My aim was not to kill. I just wanted to tie her up and go with the things. This was at the farm, I don’t know the name of the farm, near Otavi on the way to Tsumeb. I was on the 9th of June it was around 7H30 pm.

When I arrived at the farm, I sat at the top of the mountain. I waited for the sun to set. After sunset, I went into the yard. When I entered the house, I found her in the kitchen. I found out that the window in the sitting room was not properly closed, I managed to get into the kitchen through the sitting window.

I found her sitting in the kitchen, she started screaming when she saw me. I told her that she must not scream. She took the container which had water which she drinking and she threw it at me. I ducked. I told her that she must not throw anything at me, she must just co-operate. I took the panga which I had, I chopped her on the arm and twice on the head.[my emphasis] I went and took a computer and a laptop. I opened the safe and removed the money. I took the car key. I also took the keys for the gate and I went to open the gate.

I started the car and I drove to Otjiwarongo. I left the car at Otjiwarongo near FNB bank and I took a lift to go back to the farm. I went to the farm where I work at Sagberg. I slept. The police came and arrested me today at the farm where I work. The person I chopped is a whit lady, I don’t know her name. I knew she was alone, I used to see her with her husband but her husband passed away”

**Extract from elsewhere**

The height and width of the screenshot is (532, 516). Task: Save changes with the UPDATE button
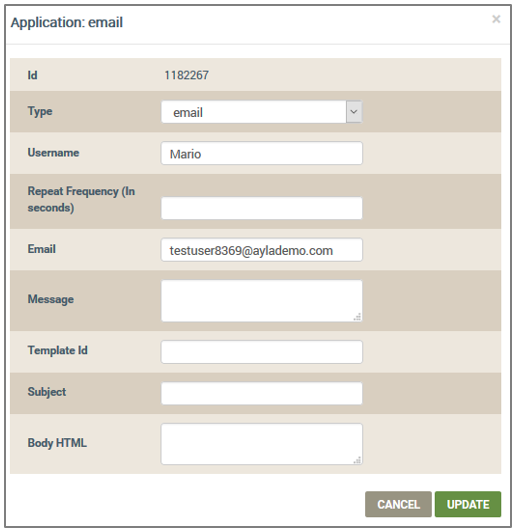(468, 505)
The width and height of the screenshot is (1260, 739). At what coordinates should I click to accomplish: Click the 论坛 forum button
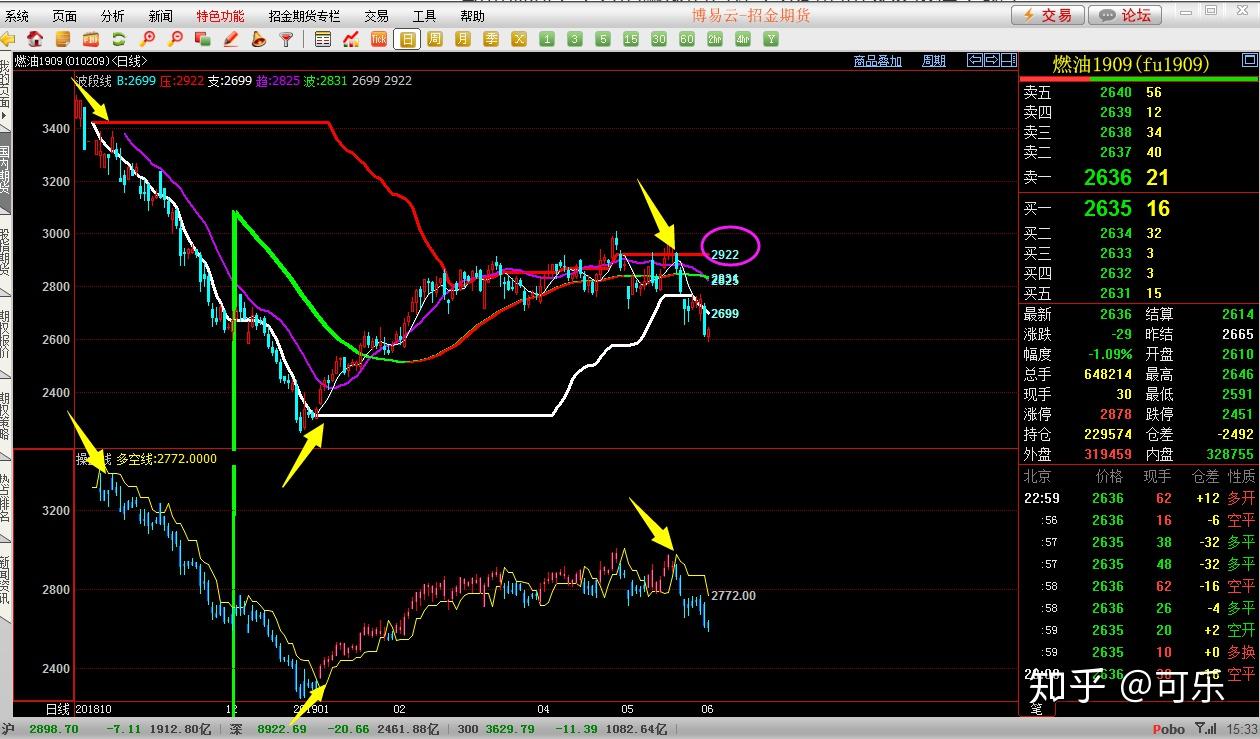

[23] The accused appeared in the district court on 15 June 2009 and pleaded in terms of section 119 of the Criminal Procedure Act, 51 of 1977. He pleaded guilty to murder; not guilty to theft of a motor vehicle read with the provisions of the Motor Vehicle Theft Act, 12 of 1999; and not guilty to a charge of housebreaking with the intent to rob with aggravating circumstances. The accused was questioned in respect of the provisions of section 112(1)(b) in respect of the murder charge as follow:

“Crt: What exactly are you pleading guilty to or admitting?

Acc: I am pleading guilty to this charge because I am the one who killed her. I killed her with a panga, once on the hand and twice on the head.[my emphasis]

Crt: Did you have any right whatsoever or any lawful excuse to kill the deceased as you did?

Acc: No

Crt: When was this, when this murder occurred?

Acc: On 9 June 2009

Crt: Where was this?

Acc: I don’t recall the name of the farm.

Crt: The charge says farm Jakkalsomuramba, Kombat do you agree?

Acc: Yes

Crt: Do you know the name of the deceased?

Acc: No

Crt: The charge says Waltrud Hedwig Volkmann

Acc: I agree.

Crt: Do you admit that by striking her with a panga on the arm and on the head as you did that your intention was to kill her or cause her death?

Acc: No

Crt: Did you foresee the possibility that by so striking her with a panga on the arm and on the head as you did, you foresaw the possibility of her dying as a result of the injuries sustained?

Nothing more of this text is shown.